Posted by Leona Bergstrom
We have written a good deal lately about the idea of making lists of things to do and experience before we die. It sounds so distant and far from reality. I think I’ve treated it like a baby shower game.
But, more often than I wish, the truth of life ending hits home and I’ve begun to wonder what it is that I really want to experience on this earth. The death of this young author, Dave Freeman, (see yesterday's post) who once took the time to compose a list of 100 things he wanted to do before dying, seems cruel and way too ironic.
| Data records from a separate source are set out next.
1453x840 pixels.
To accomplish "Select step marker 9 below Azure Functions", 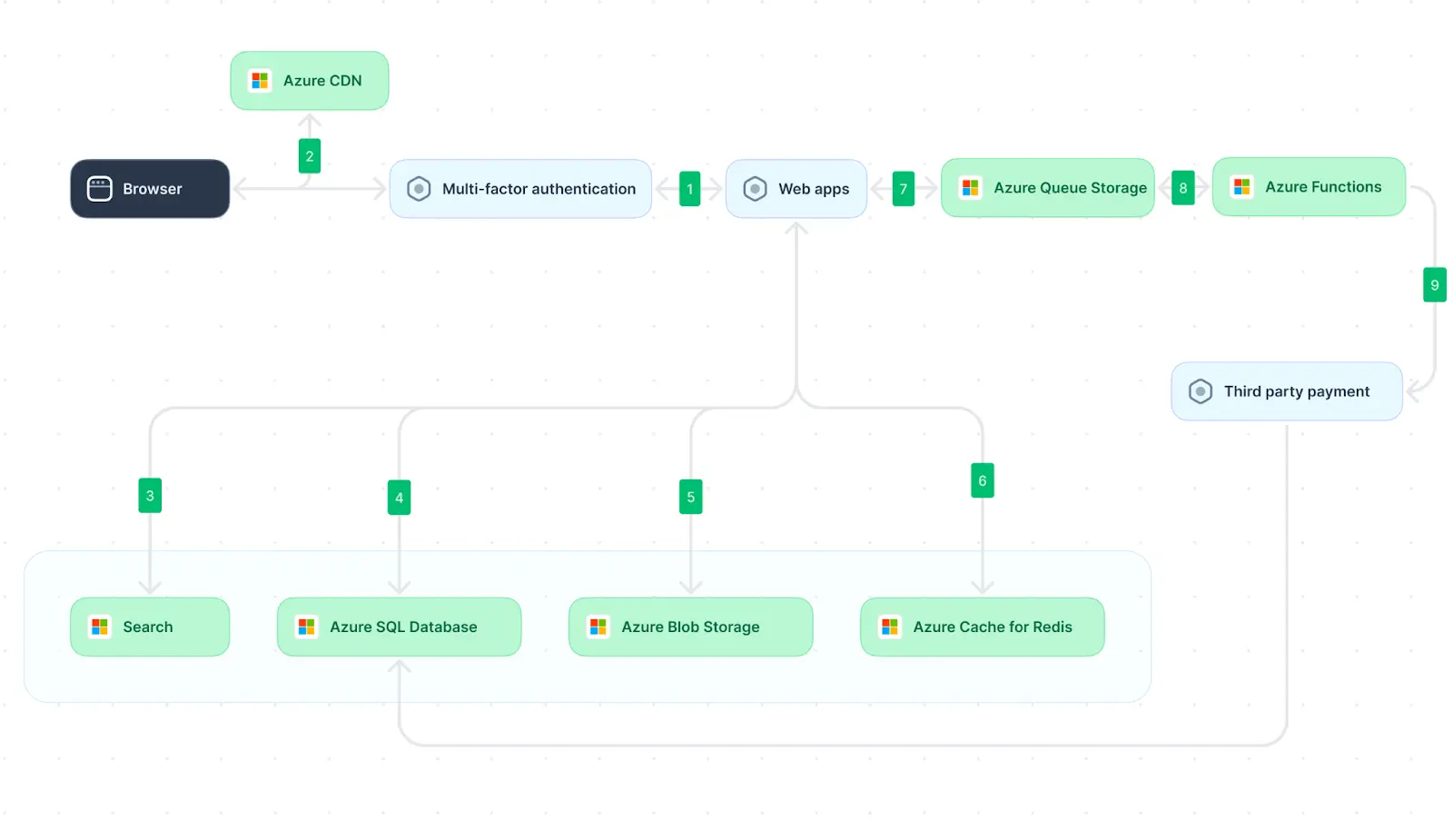I will pos(1434,284).
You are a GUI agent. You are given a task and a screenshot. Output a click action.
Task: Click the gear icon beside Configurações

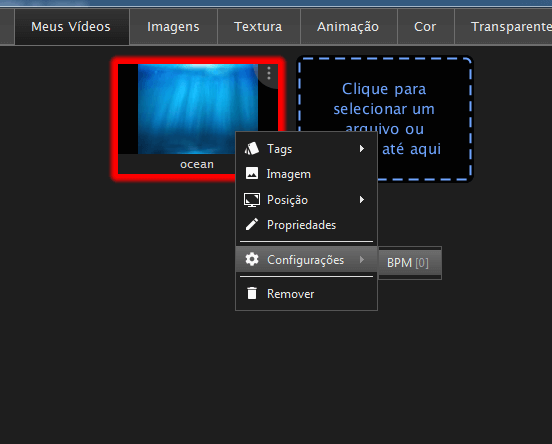click(252, 259)
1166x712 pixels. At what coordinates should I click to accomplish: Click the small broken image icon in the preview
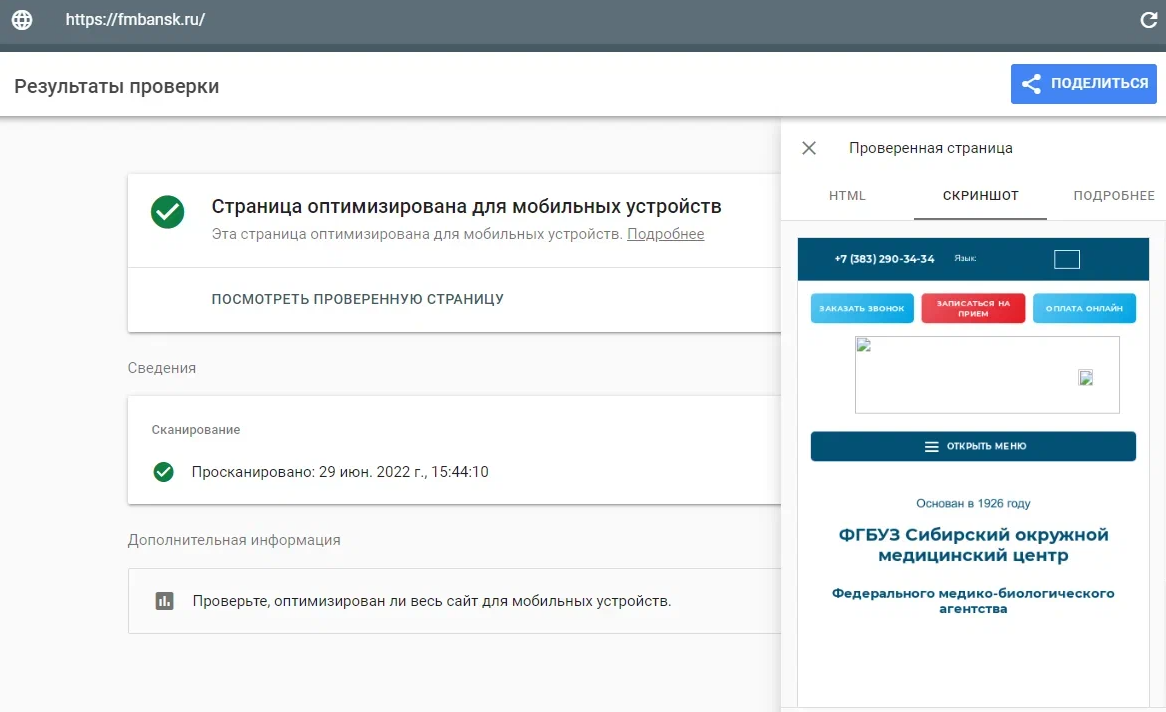(x=1086, y=378)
I’ve thought about what my list should look like. Would it be different if I knew I was dying? Or if I was 20 years older? Would I want to go skydiving and ride a mechanical bull like Tim McGraw’s song “Live Like You Were Dying?” Probably not.
There are truly more places I want to go, like Sweden and Alabama. There are things I wish I owned, like a cabin by a river or a Bayliner motor boat. But, what I really want is to have deep conversations with my children and grandchildren about life and faith. I want to speak with clarity and grace to some of my relatives who don’t understand that God is real and that He loves them. I want to do and experience things that have meaning to God. I want to be sure that old people living in poverty get something to eat. I want to understand the generations and watch them interact with each other. I want to experience serenity.
Rather than live like I’m dying, I think I’m going to try living like I’m alive. Stay tuned.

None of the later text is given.